▸ **Required work**:
Copy the lines of the data below word for word, starting at the line containing "Componente Pasive (90, 1620)" and ending at the line containing "Telefoane si Cabluri (90, 2475)", with both of those lines included.

* * * * * * * * *

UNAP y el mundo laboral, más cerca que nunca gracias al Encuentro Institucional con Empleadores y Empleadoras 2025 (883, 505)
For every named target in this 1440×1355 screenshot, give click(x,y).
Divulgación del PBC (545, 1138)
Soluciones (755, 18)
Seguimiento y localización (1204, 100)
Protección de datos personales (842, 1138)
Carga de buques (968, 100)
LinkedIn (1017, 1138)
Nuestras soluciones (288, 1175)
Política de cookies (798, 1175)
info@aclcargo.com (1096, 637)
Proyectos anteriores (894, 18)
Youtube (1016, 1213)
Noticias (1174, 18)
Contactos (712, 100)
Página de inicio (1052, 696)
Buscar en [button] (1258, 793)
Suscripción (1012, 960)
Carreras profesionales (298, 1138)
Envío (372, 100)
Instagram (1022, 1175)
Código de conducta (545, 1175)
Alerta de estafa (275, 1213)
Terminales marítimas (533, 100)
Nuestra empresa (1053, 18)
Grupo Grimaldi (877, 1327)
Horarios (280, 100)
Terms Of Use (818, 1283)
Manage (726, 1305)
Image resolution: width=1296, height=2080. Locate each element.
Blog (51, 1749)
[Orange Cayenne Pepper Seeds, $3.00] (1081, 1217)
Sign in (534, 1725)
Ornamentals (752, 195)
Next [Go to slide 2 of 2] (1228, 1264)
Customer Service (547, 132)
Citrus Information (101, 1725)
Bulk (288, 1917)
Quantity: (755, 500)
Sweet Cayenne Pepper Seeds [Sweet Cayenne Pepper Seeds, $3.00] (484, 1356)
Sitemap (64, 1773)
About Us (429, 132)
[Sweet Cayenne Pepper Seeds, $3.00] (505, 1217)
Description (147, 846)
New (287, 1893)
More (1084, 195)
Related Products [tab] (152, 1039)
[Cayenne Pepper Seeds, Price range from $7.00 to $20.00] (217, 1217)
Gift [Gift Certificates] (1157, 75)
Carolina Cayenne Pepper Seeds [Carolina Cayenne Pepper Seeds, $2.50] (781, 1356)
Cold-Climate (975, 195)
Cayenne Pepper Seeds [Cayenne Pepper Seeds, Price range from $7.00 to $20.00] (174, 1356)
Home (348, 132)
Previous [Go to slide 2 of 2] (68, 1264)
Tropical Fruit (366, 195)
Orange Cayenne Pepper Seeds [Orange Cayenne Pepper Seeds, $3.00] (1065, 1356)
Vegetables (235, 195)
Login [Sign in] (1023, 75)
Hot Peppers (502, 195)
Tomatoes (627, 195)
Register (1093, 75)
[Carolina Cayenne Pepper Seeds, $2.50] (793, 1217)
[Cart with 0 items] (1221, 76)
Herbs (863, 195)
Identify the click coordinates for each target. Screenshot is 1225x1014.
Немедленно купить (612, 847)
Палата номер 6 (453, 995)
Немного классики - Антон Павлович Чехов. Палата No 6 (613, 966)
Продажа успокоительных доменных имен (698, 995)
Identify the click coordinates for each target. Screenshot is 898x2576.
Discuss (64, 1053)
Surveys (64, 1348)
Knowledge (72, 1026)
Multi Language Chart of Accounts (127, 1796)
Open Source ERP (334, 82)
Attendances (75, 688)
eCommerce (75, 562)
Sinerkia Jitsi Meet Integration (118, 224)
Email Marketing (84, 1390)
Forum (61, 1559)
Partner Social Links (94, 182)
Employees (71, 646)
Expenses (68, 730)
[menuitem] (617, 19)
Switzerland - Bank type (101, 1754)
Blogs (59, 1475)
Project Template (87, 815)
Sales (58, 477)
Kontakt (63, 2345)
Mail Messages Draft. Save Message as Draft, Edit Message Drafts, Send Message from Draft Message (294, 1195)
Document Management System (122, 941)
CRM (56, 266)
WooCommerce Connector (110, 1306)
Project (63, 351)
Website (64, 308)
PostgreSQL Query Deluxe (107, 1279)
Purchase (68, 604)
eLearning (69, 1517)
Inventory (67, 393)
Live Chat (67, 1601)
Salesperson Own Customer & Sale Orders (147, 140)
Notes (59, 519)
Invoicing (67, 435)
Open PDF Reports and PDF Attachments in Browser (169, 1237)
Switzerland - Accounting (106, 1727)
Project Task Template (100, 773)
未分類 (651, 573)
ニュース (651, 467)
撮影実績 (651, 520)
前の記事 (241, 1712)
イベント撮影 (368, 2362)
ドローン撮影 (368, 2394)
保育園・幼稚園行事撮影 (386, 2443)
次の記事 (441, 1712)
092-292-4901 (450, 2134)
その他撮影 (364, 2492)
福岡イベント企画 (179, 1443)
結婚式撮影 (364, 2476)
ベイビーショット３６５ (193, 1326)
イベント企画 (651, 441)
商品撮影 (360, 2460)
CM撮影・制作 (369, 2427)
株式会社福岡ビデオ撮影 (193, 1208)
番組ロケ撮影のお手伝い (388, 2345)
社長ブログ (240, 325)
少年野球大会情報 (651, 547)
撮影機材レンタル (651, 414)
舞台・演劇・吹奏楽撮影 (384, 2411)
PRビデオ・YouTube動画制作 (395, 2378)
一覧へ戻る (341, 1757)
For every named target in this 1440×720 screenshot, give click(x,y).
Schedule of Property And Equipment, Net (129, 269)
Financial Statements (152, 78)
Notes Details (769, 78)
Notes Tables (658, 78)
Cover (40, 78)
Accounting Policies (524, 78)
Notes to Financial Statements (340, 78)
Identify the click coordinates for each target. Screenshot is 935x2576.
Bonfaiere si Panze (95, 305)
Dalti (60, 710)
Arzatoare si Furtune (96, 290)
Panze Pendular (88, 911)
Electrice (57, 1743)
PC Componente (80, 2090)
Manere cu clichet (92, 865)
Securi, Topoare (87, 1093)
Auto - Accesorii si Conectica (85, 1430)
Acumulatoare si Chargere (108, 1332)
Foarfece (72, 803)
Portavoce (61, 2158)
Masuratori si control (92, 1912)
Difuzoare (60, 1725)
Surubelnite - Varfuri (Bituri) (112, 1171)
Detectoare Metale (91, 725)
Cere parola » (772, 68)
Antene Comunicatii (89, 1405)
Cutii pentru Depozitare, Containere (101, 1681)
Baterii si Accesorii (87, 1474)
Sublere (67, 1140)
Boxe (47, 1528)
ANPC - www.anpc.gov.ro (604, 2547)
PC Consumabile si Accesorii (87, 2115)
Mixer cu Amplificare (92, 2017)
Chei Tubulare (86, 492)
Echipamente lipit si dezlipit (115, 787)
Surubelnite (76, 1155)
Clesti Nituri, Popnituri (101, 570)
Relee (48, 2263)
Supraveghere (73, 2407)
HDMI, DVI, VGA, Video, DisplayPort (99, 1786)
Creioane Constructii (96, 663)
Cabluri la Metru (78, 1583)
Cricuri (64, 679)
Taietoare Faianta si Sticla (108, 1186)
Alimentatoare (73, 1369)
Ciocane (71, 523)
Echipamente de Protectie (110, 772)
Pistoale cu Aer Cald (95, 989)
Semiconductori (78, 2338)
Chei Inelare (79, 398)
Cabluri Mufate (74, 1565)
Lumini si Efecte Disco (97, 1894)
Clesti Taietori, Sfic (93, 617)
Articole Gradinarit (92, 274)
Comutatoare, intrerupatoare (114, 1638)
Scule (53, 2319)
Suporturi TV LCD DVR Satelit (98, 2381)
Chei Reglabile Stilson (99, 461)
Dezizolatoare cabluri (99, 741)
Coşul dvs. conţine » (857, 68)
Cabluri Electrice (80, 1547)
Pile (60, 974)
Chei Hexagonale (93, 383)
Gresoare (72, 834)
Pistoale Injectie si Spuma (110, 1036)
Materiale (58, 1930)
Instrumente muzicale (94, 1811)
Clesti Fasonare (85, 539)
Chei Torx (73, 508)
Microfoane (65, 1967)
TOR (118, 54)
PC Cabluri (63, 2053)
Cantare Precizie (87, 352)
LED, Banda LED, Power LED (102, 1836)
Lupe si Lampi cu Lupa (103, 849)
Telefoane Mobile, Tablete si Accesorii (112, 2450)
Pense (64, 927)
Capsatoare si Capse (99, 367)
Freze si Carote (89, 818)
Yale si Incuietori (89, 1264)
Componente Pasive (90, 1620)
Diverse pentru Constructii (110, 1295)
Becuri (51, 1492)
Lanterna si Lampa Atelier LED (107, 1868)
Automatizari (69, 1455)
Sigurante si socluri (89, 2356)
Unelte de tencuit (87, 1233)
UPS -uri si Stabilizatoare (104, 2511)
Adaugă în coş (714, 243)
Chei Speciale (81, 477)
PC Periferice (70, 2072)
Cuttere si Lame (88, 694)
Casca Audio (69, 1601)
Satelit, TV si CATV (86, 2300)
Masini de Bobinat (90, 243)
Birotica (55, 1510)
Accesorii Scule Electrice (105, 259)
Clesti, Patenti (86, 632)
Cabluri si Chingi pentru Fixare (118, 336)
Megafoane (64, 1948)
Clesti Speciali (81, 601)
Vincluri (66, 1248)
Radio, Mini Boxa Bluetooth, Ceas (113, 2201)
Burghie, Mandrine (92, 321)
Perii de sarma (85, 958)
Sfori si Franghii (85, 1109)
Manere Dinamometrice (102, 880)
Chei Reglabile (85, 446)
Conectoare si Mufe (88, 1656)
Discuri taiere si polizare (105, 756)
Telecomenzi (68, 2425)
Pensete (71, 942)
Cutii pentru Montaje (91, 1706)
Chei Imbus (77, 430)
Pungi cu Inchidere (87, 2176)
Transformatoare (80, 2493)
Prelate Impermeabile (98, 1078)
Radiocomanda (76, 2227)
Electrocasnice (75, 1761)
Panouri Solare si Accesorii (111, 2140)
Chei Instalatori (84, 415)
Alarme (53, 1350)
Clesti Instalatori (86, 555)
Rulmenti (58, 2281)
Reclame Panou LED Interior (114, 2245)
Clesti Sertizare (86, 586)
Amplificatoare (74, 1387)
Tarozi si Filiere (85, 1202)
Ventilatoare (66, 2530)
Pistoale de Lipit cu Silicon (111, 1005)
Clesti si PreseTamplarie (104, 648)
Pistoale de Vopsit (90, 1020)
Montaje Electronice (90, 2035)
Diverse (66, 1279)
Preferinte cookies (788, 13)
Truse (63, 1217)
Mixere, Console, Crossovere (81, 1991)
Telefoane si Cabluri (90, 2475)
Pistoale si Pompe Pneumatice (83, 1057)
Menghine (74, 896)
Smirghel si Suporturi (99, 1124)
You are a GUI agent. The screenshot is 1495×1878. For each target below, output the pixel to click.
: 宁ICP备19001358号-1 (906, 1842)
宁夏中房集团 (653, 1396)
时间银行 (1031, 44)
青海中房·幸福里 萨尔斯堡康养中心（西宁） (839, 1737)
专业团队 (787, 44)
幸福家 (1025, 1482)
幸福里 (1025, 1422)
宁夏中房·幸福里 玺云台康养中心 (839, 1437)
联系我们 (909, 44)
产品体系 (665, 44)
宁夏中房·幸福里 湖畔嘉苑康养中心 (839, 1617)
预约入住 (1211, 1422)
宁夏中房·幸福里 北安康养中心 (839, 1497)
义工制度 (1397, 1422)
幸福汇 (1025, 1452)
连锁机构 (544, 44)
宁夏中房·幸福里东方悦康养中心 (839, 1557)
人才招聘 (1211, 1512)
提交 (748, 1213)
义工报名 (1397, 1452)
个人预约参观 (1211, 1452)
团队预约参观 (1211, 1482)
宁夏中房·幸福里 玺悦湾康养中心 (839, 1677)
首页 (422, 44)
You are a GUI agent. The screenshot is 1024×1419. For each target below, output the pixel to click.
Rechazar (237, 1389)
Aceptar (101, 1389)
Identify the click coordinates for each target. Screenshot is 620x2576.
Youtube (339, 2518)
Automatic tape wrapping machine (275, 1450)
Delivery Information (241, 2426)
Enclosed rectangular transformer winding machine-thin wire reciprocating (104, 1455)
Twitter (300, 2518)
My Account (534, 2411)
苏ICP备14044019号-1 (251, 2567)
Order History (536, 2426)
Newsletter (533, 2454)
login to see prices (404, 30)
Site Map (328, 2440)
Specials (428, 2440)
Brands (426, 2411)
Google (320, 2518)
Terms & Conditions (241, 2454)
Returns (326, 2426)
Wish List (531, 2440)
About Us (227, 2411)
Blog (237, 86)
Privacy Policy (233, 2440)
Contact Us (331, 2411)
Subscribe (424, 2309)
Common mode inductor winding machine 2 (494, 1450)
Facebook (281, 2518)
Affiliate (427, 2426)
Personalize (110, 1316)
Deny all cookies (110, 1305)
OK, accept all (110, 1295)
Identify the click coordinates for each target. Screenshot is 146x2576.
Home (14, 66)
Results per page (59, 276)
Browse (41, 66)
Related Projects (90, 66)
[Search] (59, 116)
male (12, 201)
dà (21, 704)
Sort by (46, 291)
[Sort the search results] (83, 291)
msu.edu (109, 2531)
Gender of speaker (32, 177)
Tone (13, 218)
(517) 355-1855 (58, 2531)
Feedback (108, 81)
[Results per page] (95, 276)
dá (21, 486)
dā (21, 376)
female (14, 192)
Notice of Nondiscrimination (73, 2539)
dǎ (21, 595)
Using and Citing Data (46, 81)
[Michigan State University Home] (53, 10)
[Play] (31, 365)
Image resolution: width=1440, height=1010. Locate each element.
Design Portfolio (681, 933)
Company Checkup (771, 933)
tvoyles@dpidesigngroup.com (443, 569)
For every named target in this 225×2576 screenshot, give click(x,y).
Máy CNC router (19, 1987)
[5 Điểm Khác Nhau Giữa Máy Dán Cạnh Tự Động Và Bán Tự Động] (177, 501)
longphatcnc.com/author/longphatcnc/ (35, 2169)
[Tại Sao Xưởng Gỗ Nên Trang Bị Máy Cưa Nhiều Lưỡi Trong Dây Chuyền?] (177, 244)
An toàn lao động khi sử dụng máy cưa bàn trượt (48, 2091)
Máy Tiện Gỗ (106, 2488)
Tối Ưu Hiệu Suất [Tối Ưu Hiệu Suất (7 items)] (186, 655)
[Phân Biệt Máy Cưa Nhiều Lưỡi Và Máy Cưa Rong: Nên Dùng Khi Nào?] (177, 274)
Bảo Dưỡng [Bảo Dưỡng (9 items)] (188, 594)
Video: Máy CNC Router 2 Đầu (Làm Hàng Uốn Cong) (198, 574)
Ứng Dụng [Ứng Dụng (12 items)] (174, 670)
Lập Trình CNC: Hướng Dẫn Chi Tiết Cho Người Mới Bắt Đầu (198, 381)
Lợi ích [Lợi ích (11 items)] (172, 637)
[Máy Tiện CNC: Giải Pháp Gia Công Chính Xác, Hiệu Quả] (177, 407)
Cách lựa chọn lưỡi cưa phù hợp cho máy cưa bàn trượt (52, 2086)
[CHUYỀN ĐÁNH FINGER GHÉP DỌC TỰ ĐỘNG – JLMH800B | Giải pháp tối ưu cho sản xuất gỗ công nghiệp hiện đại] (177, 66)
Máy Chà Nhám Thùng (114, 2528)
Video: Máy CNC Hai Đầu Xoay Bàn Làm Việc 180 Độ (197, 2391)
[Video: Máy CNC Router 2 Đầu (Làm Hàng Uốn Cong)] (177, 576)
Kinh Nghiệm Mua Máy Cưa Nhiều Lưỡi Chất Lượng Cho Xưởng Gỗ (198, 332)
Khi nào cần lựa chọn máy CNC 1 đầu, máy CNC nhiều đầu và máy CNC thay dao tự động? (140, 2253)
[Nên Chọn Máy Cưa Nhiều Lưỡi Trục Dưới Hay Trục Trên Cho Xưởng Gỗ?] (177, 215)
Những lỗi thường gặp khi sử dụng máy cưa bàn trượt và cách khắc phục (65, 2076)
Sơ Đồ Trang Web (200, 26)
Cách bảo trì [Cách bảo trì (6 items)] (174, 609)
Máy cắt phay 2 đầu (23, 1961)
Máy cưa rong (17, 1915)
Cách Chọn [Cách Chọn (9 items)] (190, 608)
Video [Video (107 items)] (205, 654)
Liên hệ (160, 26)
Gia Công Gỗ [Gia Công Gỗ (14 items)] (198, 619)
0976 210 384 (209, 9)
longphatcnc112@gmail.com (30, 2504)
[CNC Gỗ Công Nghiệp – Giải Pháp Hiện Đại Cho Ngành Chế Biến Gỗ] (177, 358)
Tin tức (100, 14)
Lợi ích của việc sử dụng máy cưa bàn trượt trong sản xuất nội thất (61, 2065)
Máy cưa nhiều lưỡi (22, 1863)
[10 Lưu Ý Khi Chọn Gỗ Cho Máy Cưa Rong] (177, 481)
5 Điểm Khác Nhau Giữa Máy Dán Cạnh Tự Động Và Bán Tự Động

* * * * * * * * *

▸ **Complete output**:
Componente Pasive (90, 1620)
Diverse pentru Constructii (110, 1295)
Becuri (51, 1492)
Lanterna si Lampa Atelier LED (107, 1868)
Automatizari (69, 1455)
Sigurante si socluri (89, 2356)
Unelte de tencuit (87, 1233)
UPS -uri si Stabilizatoare (104, 2511)
Adaugă în coş (714, 243)
Chei Speciale (81, 477)
PC Periferice (70, 2072)
Cuttere si Lame (88, 694)
Casca Audio (69, 1601)
Satelit, TV si CATV (86, 2300)
Masini de Bobinat (90, 243)
Birotica (55, 1510)
Accesorii Scule Electrice (105, 259)
Clesti, Patenti (86, 632)
Cabluri si Chingi pentru Fixare (118, 336)
Megafoane (64, 1948)
Clesti Speciali (81, 601)
Vincluri (66, 1248)
Radio, Mini Boxa Bluetooth, Ceas (113, 2201)
Burghie, Mandrine (92, 321)
Perii de sarma (85, 958)
Sfori si Franghii (85, 1109)
Manere Dinamometrice (102, 880)
Chei Reglabile (85, 446)
Conectoare si Mufe (88, 1656)
Discuri taiere si polizare (105, 756)
Telecomenzi (68, 2425)
Pensete (71, 942)
Cutii pentru Montaje (91, 1706)
Chei Imbus (77, 430)
Pungi cu Inchidere (87, 2176)
Transformatoare (80, 2493)
Prelate Impermeabile (98, 1078)
Radiocomanda (76, 2227)
Electrocasnice (75, 1761)
Panouri Solare si Accesorii (111, 2140)
Chei Instalatori (84, 415)
Alarme (53, 1350)
Clesti Instalatori (86, 555)
Rulmenti (58, 2281)
Reclame Panou LED Interior (114, 2245)
Clesti Sertizare (86, 586)
Amplificatoare (74, 1387)
Tarozi si Filiere (85, 1202)
Ventilatoare (66, 2530)
Pistoale de Lipit cu Silicon (111, 1005)
Clesti si PreseTamplarie (104, 648)
Pistoale de Vopsit (90, 1020)
Montaje Electronice (90, 2035)
Diverse (66, 1279)
Preferinte cookies (788, 13)
Truse (63, 1217)
Mixere, Console, Crossovere (81, 1991)
Telefoane si Cabluri (90, 2475)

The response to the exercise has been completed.